Average temperature (°C)

15

16

19

22

27

34

35

35

33

2 7

22

16

25.8

The highest temperature measured (°C)

30

33

44

48

49

52

51

5 6

5 1

50

43

30

56 (maximum temperature measured)

 

- Rainfall

The average annual rainfall is very low, varying between 200 and 250 mm for the study area. In fact, the amount of rain for any month does not indicate the reality associated with precipitation may fall torrential rain in a month and then pass several years without a drop of water and rain is characterized by its local nature, where it does not fall in the whole region.

 

- Relative humidity:

Relative humidity in the study area can generally be described as medium. The highest average relative humidity recorded by the meteorological station was 80% during the month of Junuary and the lowest average relative humidity was 30% during the month of August.

 

- Wind

The most important winds with an average speed more than 3 m/s, that dominate the study area are southern winds blowing from the desert, especially in the spring, autumn and early winter. These winds cause a sudden rise in temperature and a rapid decrease in relative humidity in the study area.

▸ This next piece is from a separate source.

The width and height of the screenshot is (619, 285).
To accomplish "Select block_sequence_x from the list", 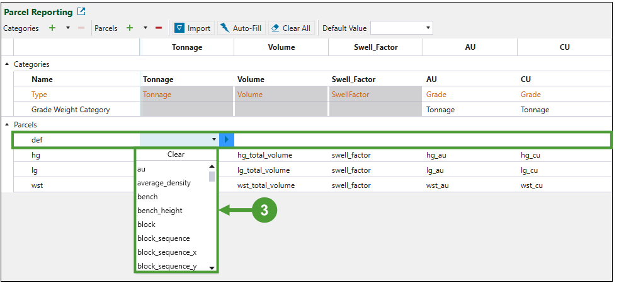I will tap(167, 252).
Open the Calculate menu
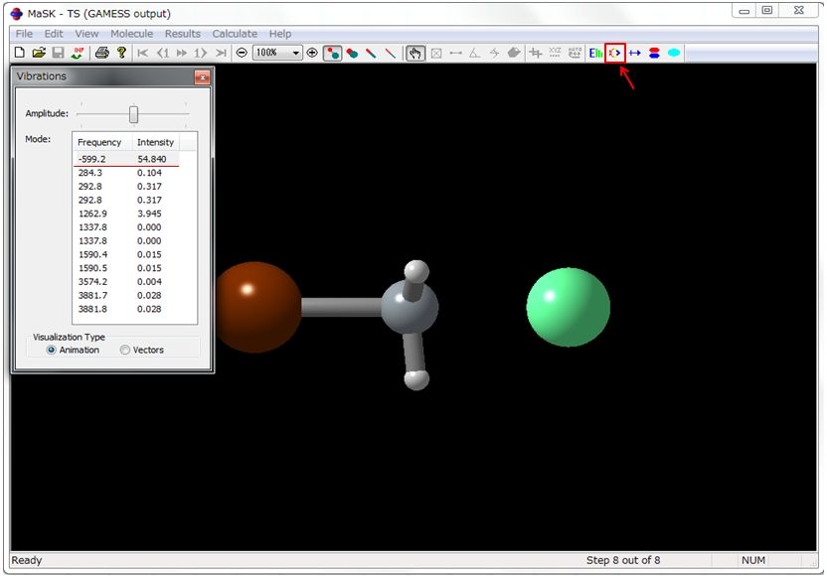The image size is (827, 576). click(235, 33)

All these combined to make the granules of the soil alone and non-contiguous, which makes its weight light and prone to transport by wind, which leads to desertification of the region and we note the presence of sand dunes in the region is only a result.

 

2.1.4 Field and laboratory measurements

Soil samples were analyzed and physical and chemical properties that have an impact on the ability of the soil to resist desertification.

Soil samples (10 profiles) were collected during August 2007 according to the specific location of the study area. Soil samples were taken and the area was divided into 10 squares and from a depth of 0-30 cm. The samples in the designated bags were numbered and the date of the sample was taken and then taken to the soil analysis laboratory of the artificial great Libyan river authority. Soil samples were taken in the aim to determine soils characteristics as:

- The pH

- Soil salinity (electric conductivity) estimated using an electric-Conductivity device

- Organic matter estimated using the calibration method.

- Calcium carbonate was determined using digestion method.

- Textures determined using an hydrometer.

- Mechanical analysis of soil (volumetric estimation of granules).

- Field capacity and wilting point determined by pressure membrane device.

Due to Libyan political conditions during the last years, it was impossible to consider more recent date and also doing any field experimentations.

 

2.1.5 Satellite images, maps

Updating the data and information on which the study relied. The methods of collecting, analyzing and presenting them varied according to the following:

- Satellite images:

It is represented by satellite images taken by the American satellite Landsat, through which this phenomenon was tracked and its prevalence was determined by comparing two satellite images representing 1976 and 2005.

- Maps

The topographic paintings on a scale of 1/50000 were obtained from the Survey Department. The geological map (Tripoli plate) on scale 1/250,000, produced in 1974, was used.

 

2.1.6 Field visits

The study included a series of field visits to identify the specificities of the region and its deterioration, especially wind and water effects as well as the encroachment of sand dunes and the status of vegetation and the extent of exposure to plants and the study of some of these plants and the possibility of their return to the previous reality from the analysis of satellite images have been taken. Photographs show desertification in general and the extent of sand dunes in the region.

 

3. Results and discussion

3.1 Sand Dunes

Sand dunes are sandy clusters of different shapes and their height ranges from 30 cm to more than 100 meters and is the result of wind and sand transported (Sultan Hamza, 2006). There are many forms of sand dunes on the limits of the road link between El Azizia and Gharyan cities where the height ranges from43 cm to 90 cm and many of these roads were closed by long dunes. It extends with the direction of the wind and these dunes are located on the limits of roads and sand dunes are scattered in the study area where take many forms and ranges from a height of 50 cm to 71 cm and a length between 13 meters and 460 meters approximately.